The European War — 1939 to 1941

Poland fell within weeks, divided between Germany from the west and the Soviet Union from the east, according to their pact.

In April 1940 Germany invaded Denmark and Norway. In May 1940 it swept through the Netherlands, Belgium and Luxembourg in days, then deep into France using fast-moving armored columns that bypassed the fixed French defensive line. France, considered one of Europe's great military powers, surrendered on June 22, 1940, just six weeks after the invasion began. Over 330,000 British and Allied troops were evacuated from the beaches of Dunkirk in a desperate rescue operation.

Britain now stood alone. Hitler expected it to seek terms. It did not. Under Prime Minister Winston Churchill, Britain refused to negotiate. Germany launched a massive air campaign, the Battle of Britain, between July and October 1940, attempting to destroy the Royal Air Force and clear the way for an invasion. The RAF held, and the planned invasion was cancelled.

Unable to defeat Britain from the air, Hitler turned east. On June 22, 1941 Germany launched Operation Barbarossa, the largest military invasion in history, attacking the Soviet Union along a front stretching 2,900 kilometers. Over three million German soldiers crossed the border. Hitler expected the Soviet Union to collapse within months. It did not.
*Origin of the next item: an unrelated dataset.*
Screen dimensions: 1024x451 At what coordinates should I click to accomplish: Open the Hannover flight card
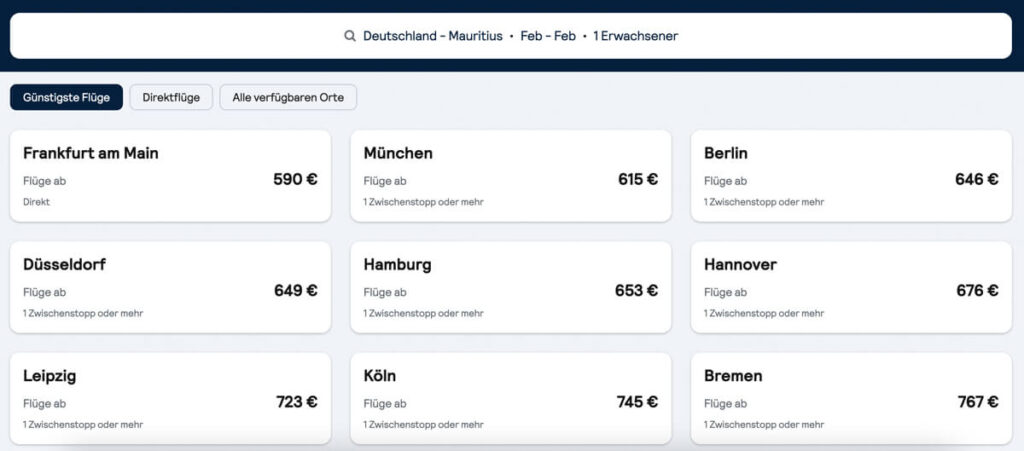coord(852,287)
Impression of German thanks invading the Soviet Union

The War Goes Global — Pearl Harbor 1941

On the other side of the world Japan had been pursuing its own imperial expansion across Asia and the Pacific throughout the 1930s, occupying parts of China and Southeast Asia. The United States, while not yet in the war, had imposed economic sanctions on Japan in response.

On December 7, 1941 Japan launched a surprise attack on the American naval base at Pearl Harbor, Hawaii, destroying or damaging much of the US Pacific Fleet. The following day the United States declared war on Japan. Three days later Germany and Italy declared war on the United States.

The war was now truly a World War.

The Turning Points — 1942 to 1944

Three battles effectively decided the outcome of the war:

The Battle of Stalingrad — From August 1942 to February 1943, German and Soviet forces fought one of the bloodiest battles in human history in and around the Russian city of Stalingrad. The German Sixth Army was surrounded, cut off and eventually destroyed. An estimated 800,000 Axis soldiers were killed, wounded or captured. Germany never recovered from it on the Eastern Front.

The Battle of El Alamein — In October and November 1942 British forces under General Bernard Montgomery defeated German forces under Rommel in North Africa, ending German ambitions on the continent and opening the path to an Allied invasion of southern Europe.

D-Day — On June 6, 1944 the largest seaborne invasion in history landed 156,000 Allied troops on five beaches in Normandy, France. Within months Paris was liberated. Allied forces were advancing toward Germany from the west while Soviet forces pushed from the east.

Impression of D-Day, allied troops landing on the beaches of Normandy

The End — 1945

By early 1945 Germany was being squeezed from both sides. Soviet forces entered Berlin in April. Hitler died by suicide on April 30, 1945 in his underground bunker beneath the city. Germany surrendered unconditionally on May 8, 1945.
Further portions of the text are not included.